Attacco missilistico di Kiev sul porto di Kavkaz. Ambasciatore russo a Washington: “Putin ha deciso una severa punizione”
Proseguono i violenti scontri nella regione di Kursk, ora infiammata da schermaglie all’ultimo sangue dove l’Ucraina si gioca il tutto per tutto pur di riguadagnare una posizione favorevole nel conflitto, con Mosca che avanza senza sosta verso Ovest.
Nei rapporti che emergono dai commissari militari russi, le truppe AFU, pur subendo gravi perdite
non smettono di trasferire riserve e avanzano, cercando di cacciare le truppe russe dalle linee occupate.
Kiev sta tentando di aggirare Korenevo, continuando gli attacchi vicino a Olgovka. Altri combattimenti si verificano vicino a Kauchuk, dove i militari di Kiev sono particolarmente attivi di notte.
La situazione più difficile per i russi è a Malaya Lokna, dove l’AFU, con l’appoggio dei veicoli corazzati della NATO, sta attaccando la guarnigione russa, che si è rifugiata nella colonia femminile della città. Battaglie costanti si verificano vicino a Borki, Sudzha e Konopelka, con le forze speciali di Mosca che continuano a neutralizzare gruppi di sabotatori ucraini.

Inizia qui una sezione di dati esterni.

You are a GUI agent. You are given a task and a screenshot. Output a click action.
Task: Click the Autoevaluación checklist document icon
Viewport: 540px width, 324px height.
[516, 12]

L’Ucraina continua inoltre a colpire la logistica russa nel tentativo di mettere in crisi la macchina bellica. Un attacco missilistico sul porto di Kavkaz sul Mar Nero ha investito giovedì un grande traghetto cargo carico di carburante, innescando un imponente incendio nella struttura. Kavkaz è uno dei porti passeggeri più grandi del paese e il principale terminal dei traghetti che collega la Russia con la Crimea.
"Questo traghetto è uno degli anelli chiave della catena logistica militare russa, principalmente per rifornire le forze di occupazione di carburante e lubrificanti, ma trasportava anche armi", ha detto in una nota il portavoce della Marina ucraina, Dmytro Pletenchuk.
"Il traghetto è affondato, bloccando di fatto il funzionamento di questa parte del porto", ha aggiunto, spiegando che Mosca dispone di ancora una piattaforma per caricare i vagoni, tuttavia non ci sarebbero più traghetti disponibili.
L'agenzia di stampa statale russa RIA, citando i servizi di emergenza, ha affermato che l'incendio provocato dall'attacco non ha “praticamente” danneggiato le infrastrutture del porto, ma che il traghetto colpito dall'Ucraina è stato per metà sommerso.
Kiev sembra disposta a sacrificare molto pur di ottenere un qualche risultato da vendere ai curatori occidentali del conflitto. Secondo Military Watch Magazine un altro carro armato M1A1 Abrams in servizio con l'esercito ucraino è stato distrutto nella regione russa di Kursk, determinando un numero di perdite totali che hanno raggiunto quota 20 su 31; tutte avvenute negli ultimi sei mesi.
Nel frattempo Putin, secondo l’ambasciatore degli Stati Uniti, Anatolij Antonov, ha deciso una “severa punizione” per l'invasione delle forze armate ucraine nella regione di Kursk.
“Vi dico sinceramente che il presidente ha preso una decisione. Sono fermamente convinto che tutti saranno severamente puniti per quanto accaduto nella regione di Kursk", ha affermato il diplomatico.
Le incursioni di Kiev non fermano tuttavia l’avanzata russa, che secondo il New York Times, ha raggiunto almeno tre insediamenti negli ultimi giorni, avvicinandosi a Pokrovsk, un importante hub logistico per l'esercito ucraino nella regione.
Secondo il quotidiano ucraino Apostrophe, gli equilibri di potere nella regione cambieranno inevitabilmente quando le forze russe occuperanno l’insediamento.
“L'attuale situazione intorno a Pokrovsk mette in pericolo il controllo del Donbass, condiziona la possibilità che il nemico prenda il controllo della regione di Zaporizhzhia, l'accesso allo spazio operativo nella regione di Dnipropetrovsk, la prospettiva di un possibile accerchiamento di Kharkov: questo è ciò che le truppe sovietiche non sono riuscite a fare dopo la battaglia di Kursk”, afferma la pubblicazione.